Se trata a todas luces de un problema grande y complejo, que no puede ser resuelto simplemente por decreto ni por reordenamientos burocráticos. Los múltiples problemas internos de CONICYT han demostrado que ya con su actual dimensión no da el ancho. Difícil entonces resulta imaginarlo como un organismo eficaz si se lo convierte en un Ministerio de la Ciencia y Tecnología, que es lo que se ha deslizado en la reciente creación de la Comisión Presidencial de Ciencia para el Desarrollo, como si mediante aquella transformación burocrática se esfumasen por arte de magia los problemas de nuestra institucionalidad científica. Una “solución” que incluso puede ser un remedio peor que la enfermedad, convirtiéndose en un organismo que burocratice, diluya, anestesie, y por lo tanto finalmente acabe, con cualquier posibilidad de resolver los problemas de fondo.

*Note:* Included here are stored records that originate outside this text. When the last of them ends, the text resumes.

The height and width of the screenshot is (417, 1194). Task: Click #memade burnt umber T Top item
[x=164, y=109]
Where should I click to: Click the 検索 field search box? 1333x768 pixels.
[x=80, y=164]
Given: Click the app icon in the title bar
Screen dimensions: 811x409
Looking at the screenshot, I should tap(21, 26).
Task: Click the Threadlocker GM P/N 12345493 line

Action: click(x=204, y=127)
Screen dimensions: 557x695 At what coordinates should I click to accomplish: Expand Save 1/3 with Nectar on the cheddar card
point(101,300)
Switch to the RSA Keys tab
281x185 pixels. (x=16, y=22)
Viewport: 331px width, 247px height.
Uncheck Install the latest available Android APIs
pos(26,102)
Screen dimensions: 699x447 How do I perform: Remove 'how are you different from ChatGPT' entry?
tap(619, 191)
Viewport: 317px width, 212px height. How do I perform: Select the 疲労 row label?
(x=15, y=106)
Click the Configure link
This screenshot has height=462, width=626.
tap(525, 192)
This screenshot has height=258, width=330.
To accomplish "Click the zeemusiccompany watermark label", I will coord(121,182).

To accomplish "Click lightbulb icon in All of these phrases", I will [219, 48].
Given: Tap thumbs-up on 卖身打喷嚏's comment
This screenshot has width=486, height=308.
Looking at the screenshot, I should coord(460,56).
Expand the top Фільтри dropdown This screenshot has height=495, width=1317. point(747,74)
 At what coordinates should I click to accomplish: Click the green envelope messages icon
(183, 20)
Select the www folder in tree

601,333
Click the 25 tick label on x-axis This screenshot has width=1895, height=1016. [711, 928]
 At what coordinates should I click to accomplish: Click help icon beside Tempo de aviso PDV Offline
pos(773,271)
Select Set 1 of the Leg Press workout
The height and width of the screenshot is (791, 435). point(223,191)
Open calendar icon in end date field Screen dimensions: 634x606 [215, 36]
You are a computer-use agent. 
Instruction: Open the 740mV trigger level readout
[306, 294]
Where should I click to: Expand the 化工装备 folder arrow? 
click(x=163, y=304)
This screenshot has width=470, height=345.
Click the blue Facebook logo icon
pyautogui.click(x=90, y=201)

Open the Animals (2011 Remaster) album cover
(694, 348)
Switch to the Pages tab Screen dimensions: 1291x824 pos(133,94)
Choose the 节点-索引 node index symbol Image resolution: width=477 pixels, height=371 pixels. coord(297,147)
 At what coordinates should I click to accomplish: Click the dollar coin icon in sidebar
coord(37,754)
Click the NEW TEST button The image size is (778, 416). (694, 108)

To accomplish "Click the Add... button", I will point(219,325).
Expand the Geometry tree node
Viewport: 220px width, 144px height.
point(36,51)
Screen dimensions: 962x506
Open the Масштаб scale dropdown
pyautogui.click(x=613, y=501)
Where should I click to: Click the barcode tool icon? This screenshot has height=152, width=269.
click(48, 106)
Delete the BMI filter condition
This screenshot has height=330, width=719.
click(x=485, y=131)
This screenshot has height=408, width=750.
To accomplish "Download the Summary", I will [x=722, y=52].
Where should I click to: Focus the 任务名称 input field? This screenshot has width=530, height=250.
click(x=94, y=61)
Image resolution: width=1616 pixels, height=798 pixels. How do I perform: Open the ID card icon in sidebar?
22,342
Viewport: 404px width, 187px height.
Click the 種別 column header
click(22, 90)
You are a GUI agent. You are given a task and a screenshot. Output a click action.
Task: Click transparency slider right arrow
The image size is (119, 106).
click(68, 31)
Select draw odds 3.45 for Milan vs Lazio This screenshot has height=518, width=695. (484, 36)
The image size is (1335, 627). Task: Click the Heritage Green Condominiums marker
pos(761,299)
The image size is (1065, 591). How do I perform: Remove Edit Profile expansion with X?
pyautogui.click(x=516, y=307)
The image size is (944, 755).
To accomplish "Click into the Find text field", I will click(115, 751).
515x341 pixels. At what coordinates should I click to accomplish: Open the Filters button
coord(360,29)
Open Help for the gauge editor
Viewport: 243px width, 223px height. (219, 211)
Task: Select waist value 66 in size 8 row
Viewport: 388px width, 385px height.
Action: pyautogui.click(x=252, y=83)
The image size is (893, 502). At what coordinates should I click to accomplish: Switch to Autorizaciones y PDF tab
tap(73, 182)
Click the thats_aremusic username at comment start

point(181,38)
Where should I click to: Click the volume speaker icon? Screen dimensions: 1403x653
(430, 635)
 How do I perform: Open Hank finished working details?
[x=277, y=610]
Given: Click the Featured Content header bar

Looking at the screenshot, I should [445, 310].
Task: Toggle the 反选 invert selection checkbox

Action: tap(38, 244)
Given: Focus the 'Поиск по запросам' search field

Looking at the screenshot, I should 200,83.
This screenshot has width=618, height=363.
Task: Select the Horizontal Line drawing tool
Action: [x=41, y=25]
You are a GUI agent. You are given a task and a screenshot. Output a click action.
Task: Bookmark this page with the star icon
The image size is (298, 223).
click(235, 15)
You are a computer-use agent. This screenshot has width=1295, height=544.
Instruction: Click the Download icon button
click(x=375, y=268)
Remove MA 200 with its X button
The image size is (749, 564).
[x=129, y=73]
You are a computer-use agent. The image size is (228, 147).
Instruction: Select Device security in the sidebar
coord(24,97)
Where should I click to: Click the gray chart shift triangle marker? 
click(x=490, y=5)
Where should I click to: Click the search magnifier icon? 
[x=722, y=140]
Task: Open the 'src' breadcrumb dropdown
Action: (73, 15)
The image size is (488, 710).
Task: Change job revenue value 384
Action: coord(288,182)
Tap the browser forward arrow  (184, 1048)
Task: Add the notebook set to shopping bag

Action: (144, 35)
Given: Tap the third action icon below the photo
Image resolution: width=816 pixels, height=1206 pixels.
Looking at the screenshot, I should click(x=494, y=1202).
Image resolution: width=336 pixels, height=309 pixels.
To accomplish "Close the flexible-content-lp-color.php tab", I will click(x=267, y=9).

Para resolver el dilema del futuro laboral de nuestros postgraduados, no basta con una ampliación burocrática. Es necesario un giro radical en los principios bajo los cuales se ha basado la política de promoción de ciencia y tecnología en Chile.

Una nueva institucionalidad debe tomar como principio rector el fortalecimiento de la iniciativa pública en torno a la producción de conocimiento. Sin ello, cualquier anuncio burocrático será un aporte más cosmético que real al aprovechamiento efectivo de las habilidades que adquirieron los investigadores durante su formación. La nueva institucionalidad debe ser fruto de una reforma estructural que la ponga al servicio de todas y todos. Una institucionalidad que sea un aporte para nuestro desarrollo y no, como ha sido hasta ahora, una máquina generadora de subempleados y mano de obra sobre calificada. Los estudiantes de postgrado debemos tener muy claro que solo nuestra propia iniciativa colectiva podrá iluminar nuestro problemático y oscuro futuro. La participación en las diferentes organizaciones ya existentes en nuestros respectivos espacios, o la creación de nuevas donde no las haya, es nuestra mejor apuesta.